当院では、ご本人および保護者の方と相談の上、すぐに眼鏡処方はせず1~2ヶ月は点眼治療および訓練でまず様子をみております。
調節とは?!
人の目には水晶体(レンズ)というものがあり、遠くを見るときと、近くを見るときではその水晶体の厚みが変わります。これを『調節』といいます。この水晶体の厚みを変えているのが、『毛様体筋』と呼ばれるピント合わせをする目の筋肉です。ゲームやパソコン作業などを長時間行っていると、この毛様体筋が緊張して固まり、視線が近くに固定されたままになってしまいます。逆に、遠くなどを見た場合で焦点が無限の距離にあると、毛様体筋は緊張せずに済みます。
治療方法について
両眼視簡易検査器(ワック)/調節訓練
毛様体筋を緊張しない状態を人工的に作り、目の緊張をほぐすことを『雲霧(雲霧法)』といいます。両眼視簡易検査器(ワック)は、目の緊張状態をほぐす雲霧という機能を備えています。ただ遠くを見るのとは違い、瞳孔反応を利用したり、光源の点滅を利用することでより効果的な毛様体筋の刺激が可能です。
また、長時間の近業などで凝り固まった毛様体筋の緊張をリラックスさせます。検査器の中の美しい風景を5分眺めるだけで、遠くの風景を長時間眺めているのと同じだけの効果があります。1回の雲霧(5分間)の中で風景が6シーンにチェンジしますので、小学生でも集中力を維持できます。
点眼治療
自宅では、①ミオピン(調節機能改善)、②ミドリンM(近視症状の寛解、調節麻痺)などの点眼をさして頂きます。 ミドリンMは、刺激のある点眼薬ですので、しみたり痛いと感じる子供さんもおられると思いますが、2~3分しておさまれば特に問題ありません。また、瞳が大きくなり、ピント合わせが出来なくなります。このため、必ず就寝前にさして下さい。効果は約8時間続きます。

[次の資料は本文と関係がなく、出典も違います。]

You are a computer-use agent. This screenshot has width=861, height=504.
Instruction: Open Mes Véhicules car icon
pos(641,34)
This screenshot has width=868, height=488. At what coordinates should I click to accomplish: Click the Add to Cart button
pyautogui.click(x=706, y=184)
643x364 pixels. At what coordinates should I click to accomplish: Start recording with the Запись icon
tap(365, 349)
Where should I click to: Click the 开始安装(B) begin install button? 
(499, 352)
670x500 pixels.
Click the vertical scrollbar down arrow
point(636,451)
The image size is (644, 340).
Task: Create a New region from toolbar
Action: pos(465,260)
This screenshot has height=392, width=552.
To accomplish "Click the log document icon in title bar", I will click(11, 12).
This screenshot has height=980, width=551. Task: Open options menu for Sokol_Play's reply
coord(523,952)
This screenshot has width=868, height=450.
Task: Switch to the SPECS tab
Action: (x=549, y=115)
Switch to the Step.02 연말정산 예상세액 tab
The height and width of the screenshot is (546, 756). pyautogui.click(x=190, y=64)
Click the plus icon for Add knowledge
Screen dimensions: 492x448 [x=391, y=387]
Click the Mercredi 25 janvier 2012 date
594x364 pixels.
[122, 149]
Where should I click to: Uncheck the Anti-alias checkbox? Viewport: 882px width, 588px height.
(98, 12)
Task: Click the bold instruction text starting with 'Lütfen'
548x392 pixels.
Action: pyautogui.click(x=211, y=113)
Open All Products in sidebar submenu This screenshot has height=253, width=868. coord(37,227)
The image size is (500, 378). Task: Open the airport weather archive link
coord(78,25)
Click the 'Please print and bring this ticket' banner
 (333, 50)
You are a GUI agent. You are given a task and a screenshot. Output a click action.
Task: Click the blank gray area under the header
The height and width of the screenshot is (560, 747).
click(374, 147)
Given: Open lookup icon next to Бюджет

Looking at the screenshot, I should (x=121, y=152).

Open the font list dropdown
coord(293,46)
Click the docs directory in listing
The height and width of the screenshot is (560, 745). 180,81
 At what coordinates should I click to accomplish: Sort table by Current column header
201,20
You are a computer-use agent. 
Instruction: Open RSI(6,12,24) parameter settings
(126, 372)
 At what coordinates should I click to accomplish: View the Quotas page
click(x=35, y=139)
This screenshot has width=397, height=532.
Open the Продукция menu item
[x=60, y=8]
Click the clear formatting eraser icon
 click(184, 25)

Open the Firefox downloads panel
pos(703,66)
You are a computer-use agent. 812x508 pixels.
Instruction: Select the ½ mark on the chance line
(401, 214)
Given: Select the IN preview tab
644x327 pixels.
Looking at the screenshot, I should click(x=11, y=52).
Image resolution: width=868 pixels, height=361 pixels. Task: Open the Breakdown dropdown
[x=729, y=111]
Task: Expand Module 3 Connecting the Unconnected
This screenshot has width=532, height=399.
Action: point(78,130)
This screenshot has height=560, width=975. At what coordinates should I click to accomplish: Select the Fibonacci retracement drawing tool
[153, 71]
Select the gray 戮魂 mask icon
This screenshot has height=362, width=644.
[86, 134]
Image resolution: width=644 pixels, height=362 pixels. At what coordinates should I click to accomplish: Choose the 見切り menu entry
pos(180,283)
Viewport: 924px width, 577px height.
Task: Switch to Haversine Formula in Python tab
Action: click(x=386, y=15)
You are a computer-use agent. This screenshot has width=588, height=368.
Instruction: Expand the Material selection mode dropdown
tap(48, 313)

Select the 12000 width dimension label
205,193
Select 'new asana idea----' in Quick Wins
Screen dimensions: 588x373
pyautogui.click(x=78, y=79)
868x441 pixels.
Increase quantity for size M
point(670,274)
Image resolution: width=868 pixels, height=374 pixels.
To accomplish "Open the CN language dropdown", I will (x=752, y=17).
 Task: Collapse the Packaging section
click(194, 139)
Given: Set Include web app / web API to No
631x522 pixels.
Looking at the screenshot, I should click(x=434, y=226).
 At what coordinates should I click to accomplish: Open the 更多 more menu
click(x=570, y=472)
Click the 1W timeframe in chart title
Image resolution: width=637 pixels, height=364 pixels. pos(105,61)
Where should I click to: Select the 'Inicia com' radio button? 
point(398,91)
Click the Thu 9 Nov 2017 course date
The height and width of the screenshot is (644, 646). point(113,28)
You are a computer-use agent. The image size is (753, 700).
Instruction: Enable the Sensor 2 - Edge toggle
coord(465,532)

基本的には、当院へ1週間に1度、1~2ヶ月通院(中学生以上の場合、2週間に1度のこともあります)して頂き、毛様体筋の緊張をリラックスさせる訓練と視力の経過観察をさせて頂きます。1~2ヶ月様子をみて、他覚的に改善傾向が余りない場合はやはり近視と考えられ、すでに眼球の形状が変化(眼軸長の延長)している可能性があり、これ以上治療を続行しても視力の回復する見込みは低いと思われます。
眼鏡をするタイミングは?!
視力の改善する見込みが少ない状態で、漫然と治療を続けることは学校生活(特に学業)や日常生活に支障を来たすことになりかねません。0.7の視力があるのかないのかが、眼鏡を処方するかどうかの一つの目安になります。
また、座席を前列に移動させてもらっても黒板の文字が見えにくい、ものを見る時によく目を細めている、テレビを見る時に前に行くなどの症状があれば、必要に応じて眼鏡をかけた方が良いと説明をさせて頂いており、希望があれば眼鏡処方箋を交付致します。
目から入ってくる情報量は、80%以上といわれています。
眼鏡をかけて(またはコンタクトレンズ装用)鮮明な情報をきっちりと入手して送る生活と目を細めてぼやけた情報を何となく入手して送る生活、どちらがハッピーでしょうか?!「まだ眼鏡は全く考えていません」と言い切る保護者の方もおられますが、眼鏡をするかしないかを決めるのはご本人であるということを最後に付け加えておきます。